Status: RESOLVED FIXED
Alias: None
Product: HTML WG
Classification: Unclassified
Component: HTML5 spec (show other bugs)
Version: unspecified
Hardware: PC All
: P2 normal
Target Milestone: ---
Assignee: Robin Berjon
QA Contact: HTML WG Bugzilla archive list
URL:
Whiteboard:
Keywords:
Depends on:
Blocks:
 
Reported: 2014-06-12 10:49 UTC by Yuki Sekiguchi
Modified: 2014-06-12 13:33 UTC (History)
4 users (show)

See Also:


Attachments

Description Yuki Sekiguchi 2014-06-12 10:49:06 UTC
HTML 5 spec and its editor's draft says
http://www.w3.org/TR/html5/syntax.html#parsing-main-inbody
> A start tag whose tag name is "rt"
> If the stack of open elements has a ruby element in scope, then generate implied end tags, except for rtc elements. If the current node is not then a ruby element, this is a parse error.
> Insert an HTML element for the token.

IIUC, HTML parser doesn't allow the rt element under the rtc element.
However, the description of rt element allows this.
http://www.w3.org/TR/html5/text-level-semantics.html#the-rt-element

> Contexts in which this element can be used:
> As a child of a ruby or of an rtc element.

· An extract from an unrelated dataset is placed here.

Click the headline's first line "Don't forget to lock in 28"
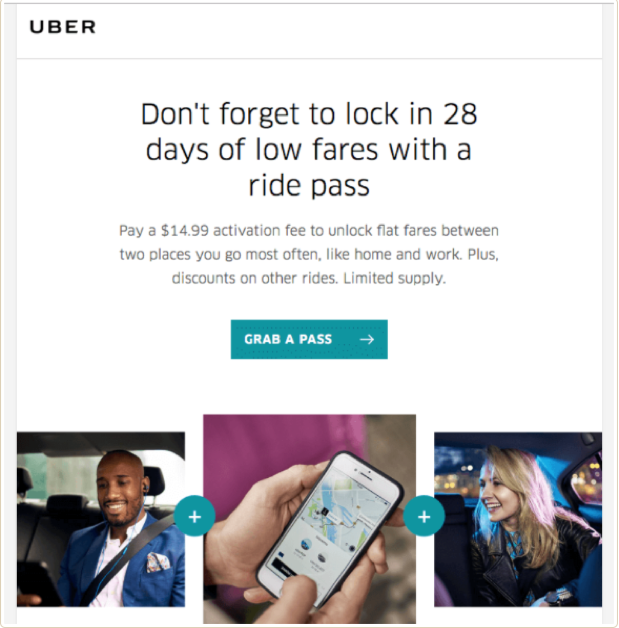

I think this is bug of parser algorithm.
Comment 1 Robin Berjon 2014-06-12 11:12:45 UTC
(In reply to Yuki Sekiguchi from comment #0)
> HTML 5 spec and its editor's draft says
> http://www.w3.org/TR/html5/syntax.html#parsing-main-inbody
> > A start tag whose tag name is "rt"
> > If the stack of open elements has a ruby element in scope, then generate implied end tags, except for rtc elements. If the current node is not then a ruby element, this is a parse error.
> > Insert an HTML element for the token.
> 
> IIUC, HTML parser doesn't allow the rt element under the rtc element.
> However, the description of rt element allows this.

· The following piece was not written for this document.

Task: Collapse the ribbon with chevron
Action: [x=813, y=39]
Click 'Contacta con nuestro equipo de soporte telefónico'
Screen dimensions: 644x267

Those are not references to the editor's draft, they are references to a published snapshot. The editor's draft for 5.0 is at:

    http://www.w3.org/html/wg/drafts/html/CR/Overview.html

Furthermore, what you are pointing at is not a bug in the parsing algorithm. It says to generate implied end tags *except* for rtc elements. This leaves containing rtc elements open.

Here is an example of a parser change that matches the ruby behaviour:

    https://github.com/html5lib/html5lib-python/pull/126/files
Comment 2 Yuki Sekiguchi 2014-06-12 11:44:56 UTC
Thank you for quick reply.

The spec says:
> If the current node is not then a ruby element, this is a parse error.

This phrase is same as algorithm for "rb", "rp" and "rtc".

I think this phrase denies rb, rp or rtc element under any elements except ruby element.
If this is correct, the phrase for rt element should be "If the current node is not then a ruby element nor a rtc element, this is a parse error."
Comment 3 Koji Ishii 2014-06-12 12:45:20 UTC
Robin, I think Yuki is correct.

What you replied was about the first sentence of the spec:
> A start tag whose tag name is "rt"
> ----------------------------------
> If the stack of open elements has a ruby element in scope,
> then generate implied end tags, except for rtc elements.

The problem is in the next sentence:
> If the current node is not then a ruby element, this is a parse error.

Since rt does not close rtc, the parser must allow rtc as the current node in the second sentence.

The current WebKit implementation allows both ruby and rtc as in the line 891 of this patch:
http://trac.webkit.org/changeset/167437/trunk/Source/WebCore/html/parser/HTMLTreeBuilder.cpp
I did this because I was primarily reading "4.5 Text-level semantics" and "8.1.2.4 Optional tags", without reading "8.2.5 Tree construction" very well.

That indicates that 4.5 and 8.2.5 are contradicting, and will result in different implementations by which section developer reads.

It looks to me that, in this case, 4.5 is correct.
Comment 4 Robin Berjon 2014-06-12 13:33:07 UTC
(In reply to Yuki Sekiguchi from comment #2)
> The spec says:
> > If the current node is not then a ruby element, this is a parse error.
> 
> This phrase is same as algorithm for "rb", "rp" and "rtc".
> 
> I think this phrase denies rb, rp or rtc element under any elements except
> ruby element.

Ah! Sorry, I misunderstood your bug as referring to the "If the stack of open elements has a ruby element in scope" part and couldn't see what was wrong.

Indeed you are correct that the parse error is spurious. This is now fixed in the CR draft (updated online every 10 minutes).

Good catch, thanks!